Jokowi Menghentikan Bisnis Rente.


Meeting dengan investor asing.
" Kami minta Anda jadi kawan kami untuk bebaskan tanah proyek daerah industri dan pelabuhan logistik” Katanya.
" Saya sanggup apa?
" Kami beri fee per m2"
" Hanya itu ?
" Ya. Dana dari kami. Tugas Anda hanya atur pembebasan tanah"
" Izin ?
" Itu juga pecahan dari kiprah Anda. Tapi biaya semua kami yang bayar"
" Bagaimana jikalau kita bicara secara real bisnis. Saya ingin kawan sejajar"
" Engga mungkin. Kami yang punya uang dan kami juga yang pegang market. Kenapa harus sejajar?
" Tapi saya warga negara Indonesia. Negeri ini negara saya. Pemerintah hanya akan kasih izin kepada saya."
" Apa peduli Anda dengan itu semua? Ayolah. Kita sobat lama. Toh tampa resiko Anda akan sanggup uang banyak dari komisi itu"
" Justru karana sobat lama, saya pikir Anda tidak pernah kenal saya. Sebaiknya cari kawan lain aja. "
" Anda korbankan semua ini hanya karana Indealisme?
" Bukan idealisme tapi rasa hormat. Tanggungan jawab sebagai warga negara. Apapun saya tidak akan Gadaikan negeri ini hanya karana uang."
" Baiklah. Saya tunggu Anda berubah sikap. Saya beri waktu berpikir"
" engga perlu tunggu. Hasilnya akan sama. Kita sudahi meeting”

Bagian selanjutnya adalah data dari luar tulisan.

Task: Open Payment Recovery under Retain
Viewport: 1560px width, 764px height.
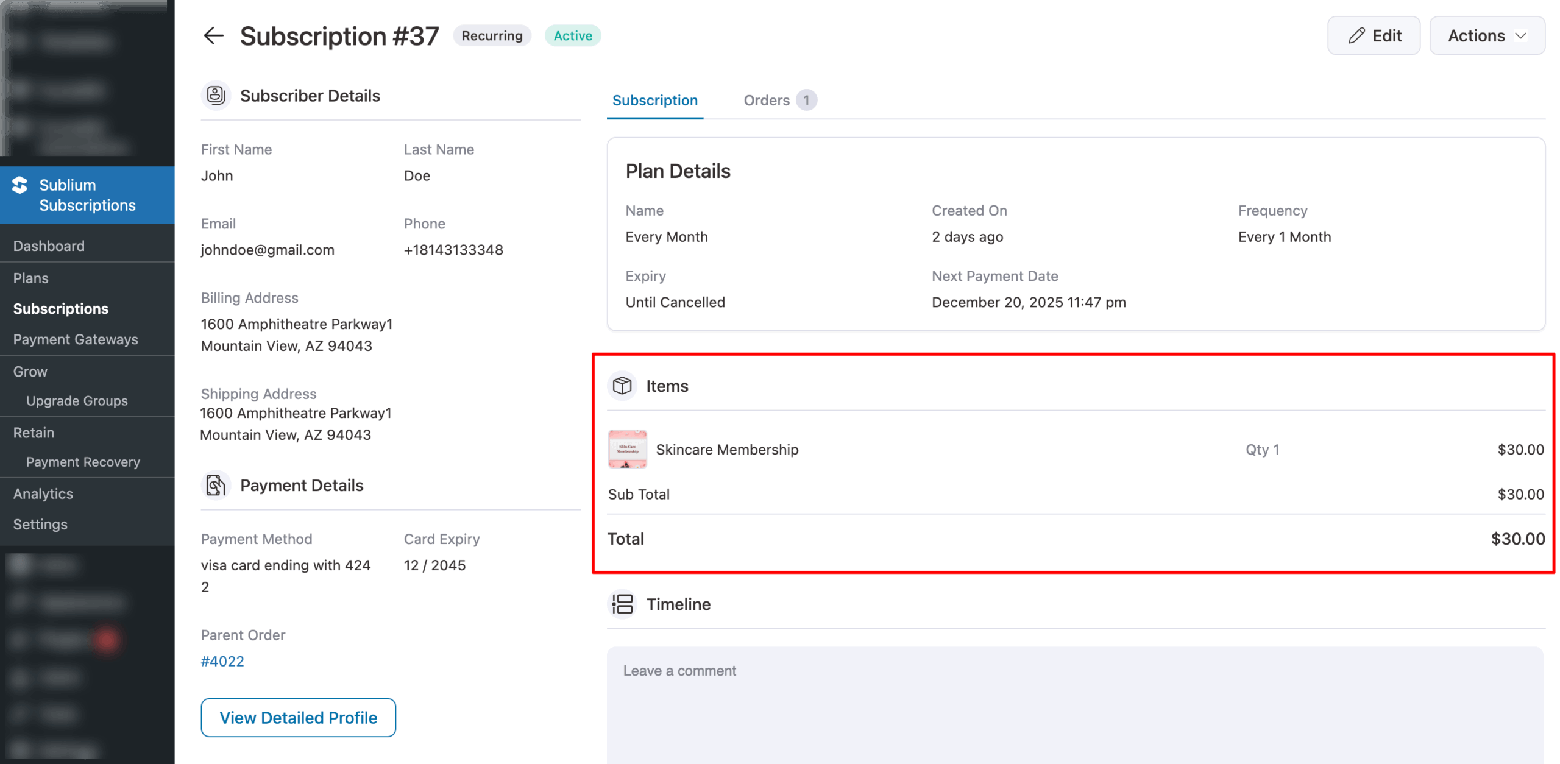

Dulu di Indonesia untuk jadi kaya raya tidak sulit. Karena yang jadi pengusaha engga banyak. Yang punya wawasan bisnis international juga engga banyak. Banyak lulusan universitas populer lebih menentukan jadi pegawai di perusahaan abnormal atau perusahaan patungan.  Makanya untuk mendapatkan peluang itu gampang sekali. Apalagi kiprah birokrasi sebagai sumber akomodasi jadi kaya dengan gampang sangat mendukung.  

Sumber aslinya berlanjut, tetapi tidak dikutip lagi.